● **MATERIAL FOR THE TASK**

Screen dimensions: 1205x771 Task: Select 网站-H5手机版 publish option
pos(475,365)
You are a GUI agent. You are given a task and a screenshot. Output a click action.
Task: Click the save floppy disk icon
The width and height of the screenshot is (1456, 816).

● **TASK ITEM**
Nothing but lines that contain "screenshot" should appear in the answer. Copy each from the records.

● **ANSWER SPACE**
You are a GUI agent. You are given a task and a screenshot. Output a click action.
The width and height of the screenshot is (1456, 816).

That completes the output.